Microsoft Windows turns 25 this month, and by happenstance it's also the 25th anniversary of my first job in the computing industry. Quite a few milestones for me since then have been November events.
Written by Phil Wainewright, Contributor

There's a cluster of significant anniversaries happening now. Last week, Microsoft Windows turned 25. Next month the Web will have turned 20.

I have a couple of anniversaries of my own that serendipitously show how intertwined my own fortune has become with that of the computing industry. Twenty-five years ago today I started my first job in the industry, selling PCs in the retail showroom of a business computing reseller in central London called Bonsai. I knew nothing about computers at the time — I was blissfully unaware for example of the advent of Windows that same month. But one of the earliest lessons I learnt was that very few people in the industry knew very much: the trick was knowing when to admit you didn't know the answer.
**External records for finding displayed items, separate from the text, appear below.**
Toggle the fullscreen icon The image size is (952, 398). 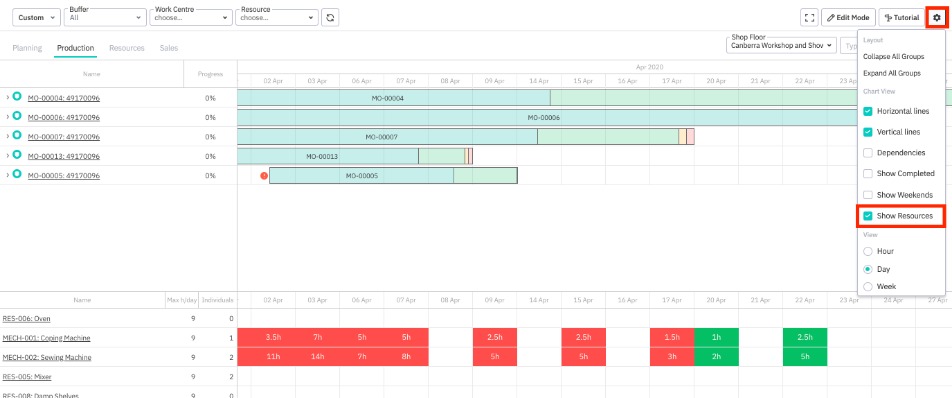(x=809, y=18)
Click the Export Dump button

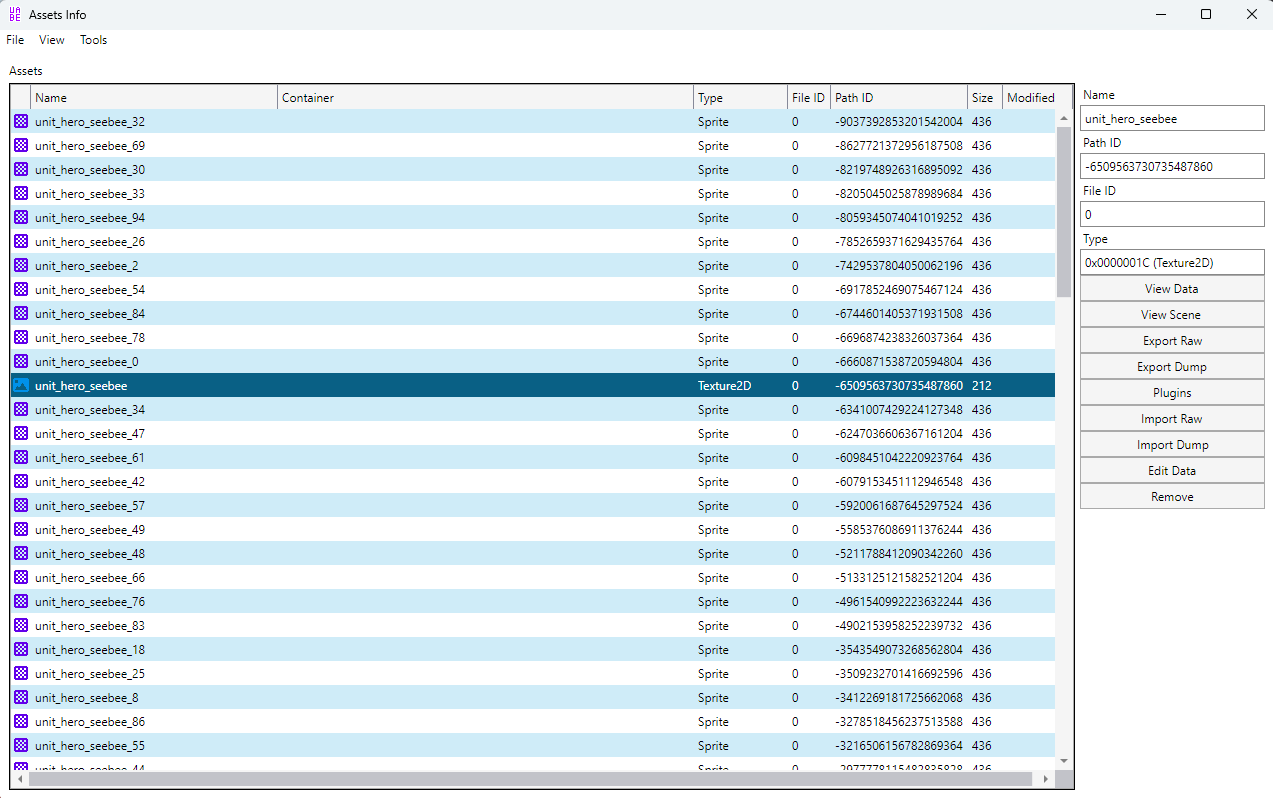tap(1172, 367)
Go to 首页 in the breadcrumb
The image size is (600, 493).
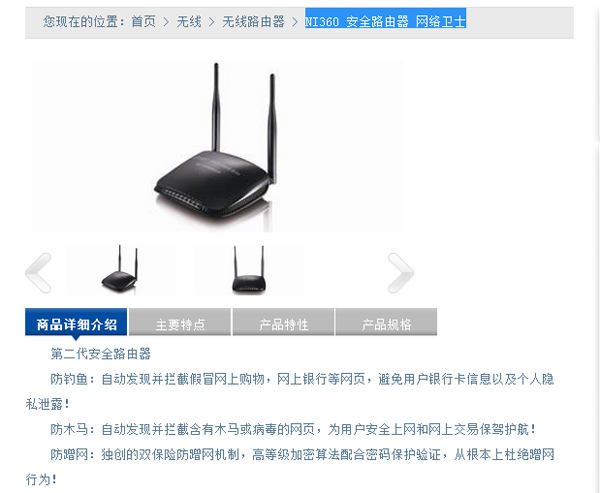[143, 21]
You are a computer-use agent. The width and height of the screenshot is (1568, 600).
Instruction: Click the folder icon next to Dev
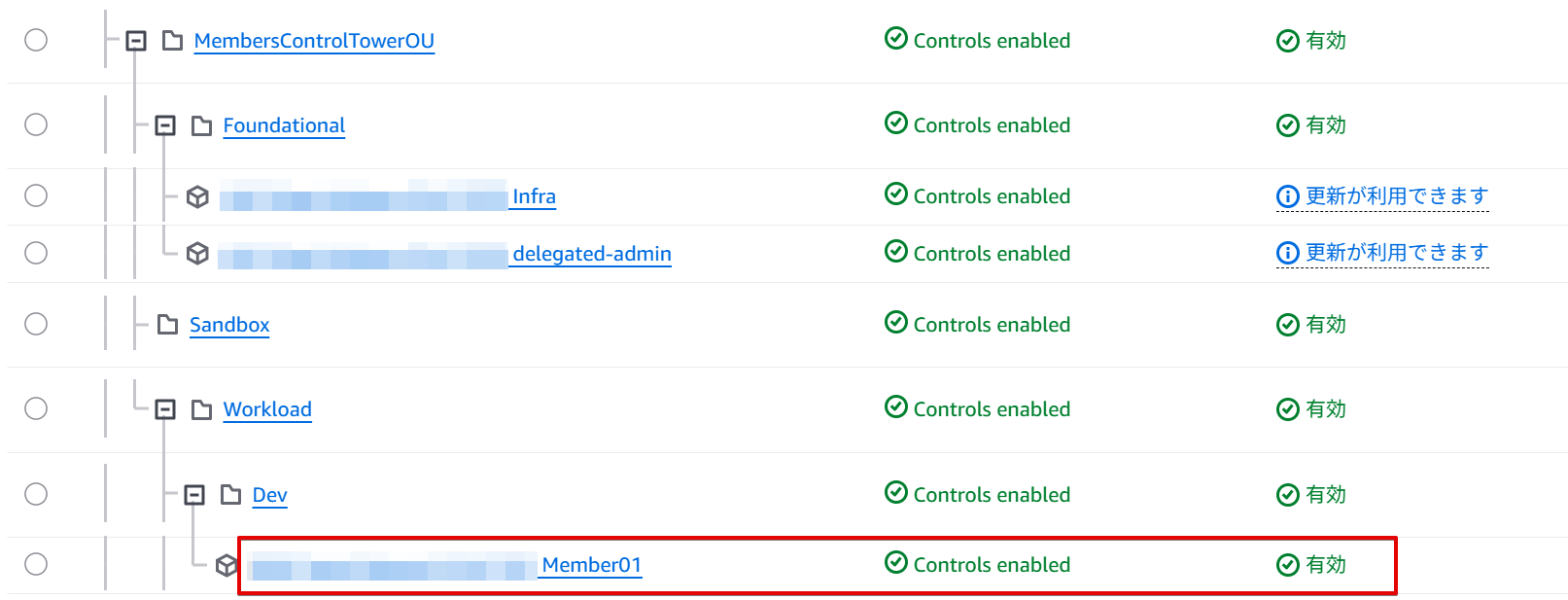click(x=230, y=495)
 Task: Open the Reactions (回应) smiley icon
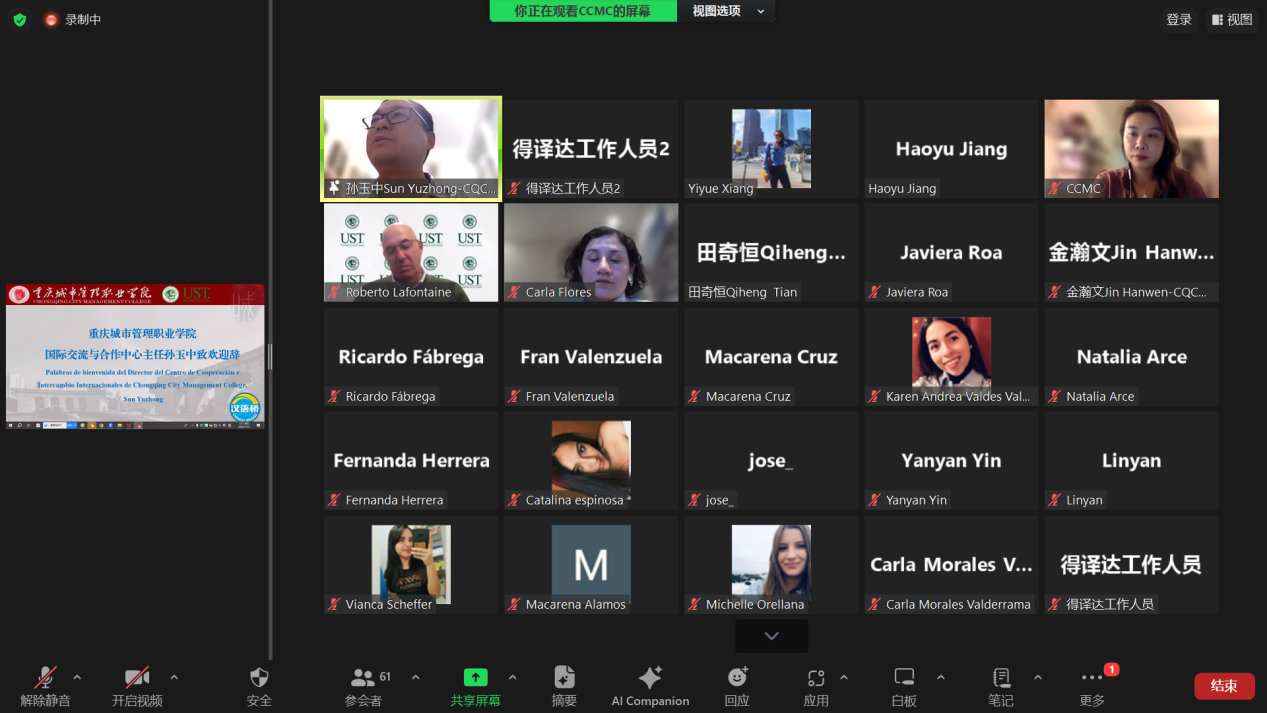737,678
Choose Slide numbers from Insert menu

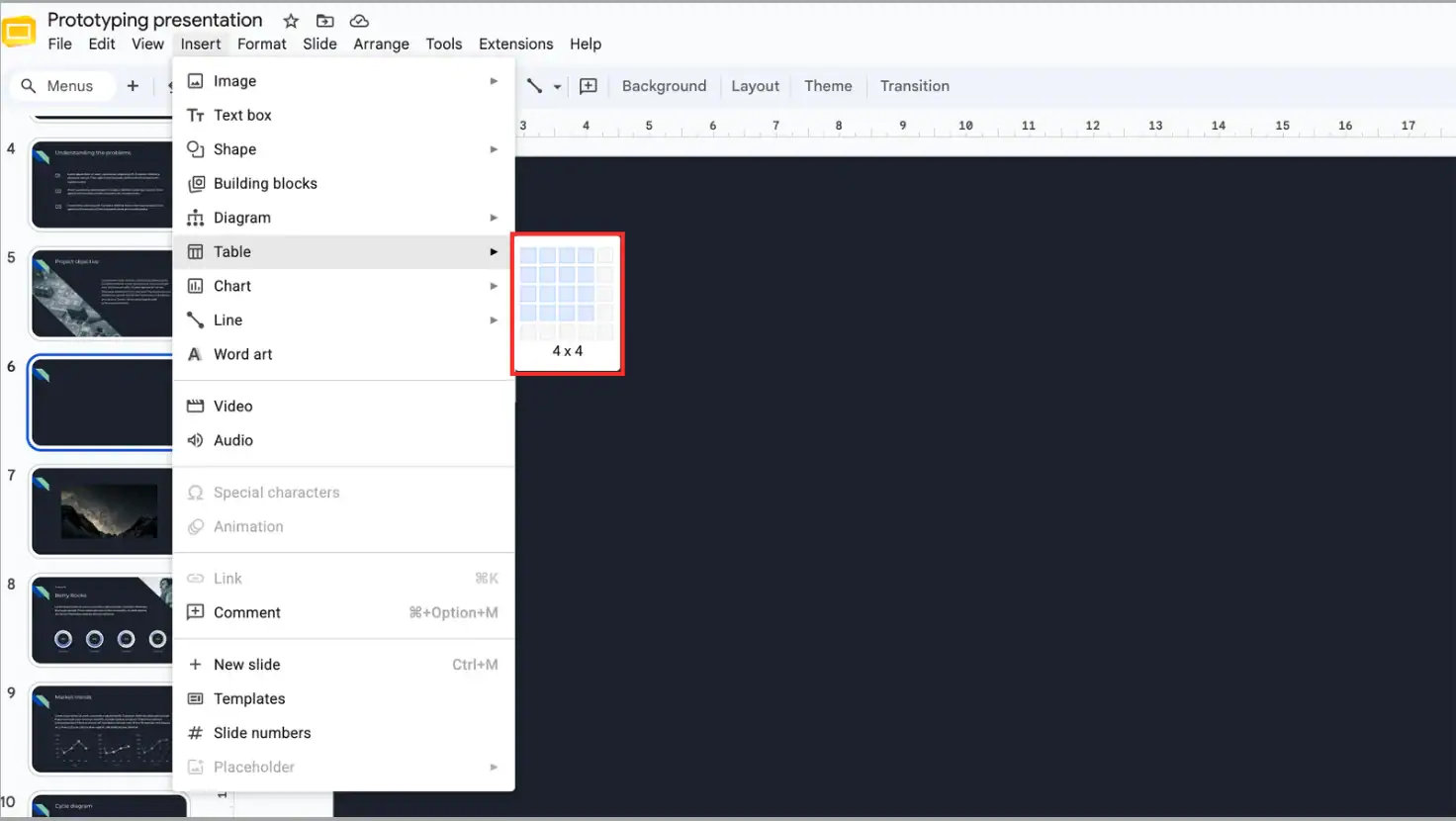(344, 733)
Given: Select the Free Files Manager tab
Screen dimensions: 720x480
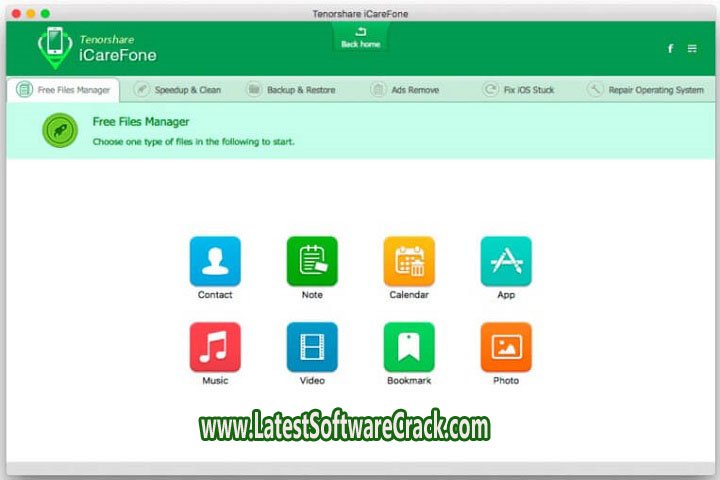Looking at the screenshot, I should [x=65, y=90].
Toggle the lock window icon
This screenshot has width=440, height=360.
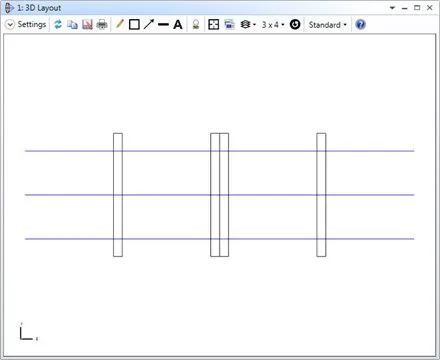(x=196, y=25)

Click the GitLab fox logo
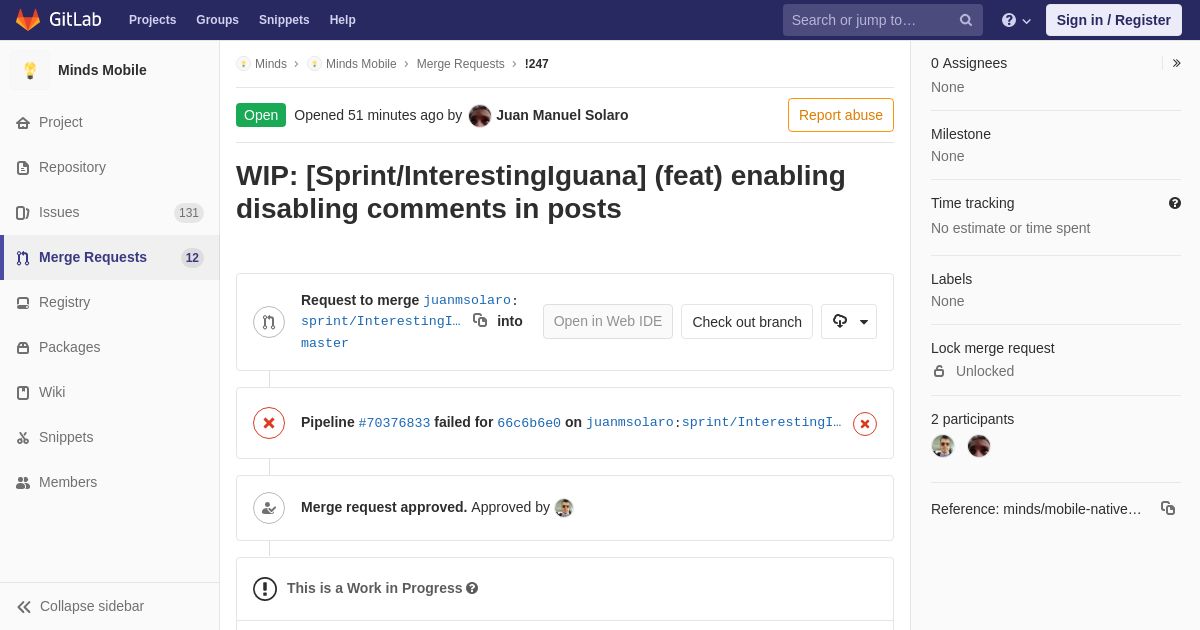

Eighteen years ago this month — having learnt a little more in the intervening years about how the industry and the technology worked — my first article as a tech writer was published. It was the opener for a regular column in trade magazine MicroScope that ran for a total of 15 years. You can read a small sample of my favorites here.

Twelve years ago, again in November, I published my first analyst report on cloud computing — in its then guise of application service provision. This is the introduction. The only milestone that doesn't fit the November pattern came five years ago in August 2005, when I started writing this blog here on ZDNet.

So on this special Thursday in November 2010 I have a lot to look back on and give thanks for. I hope I have much more to look forward to — certainly a lot to still feel excited about and fascinated by. And I thank you for reading.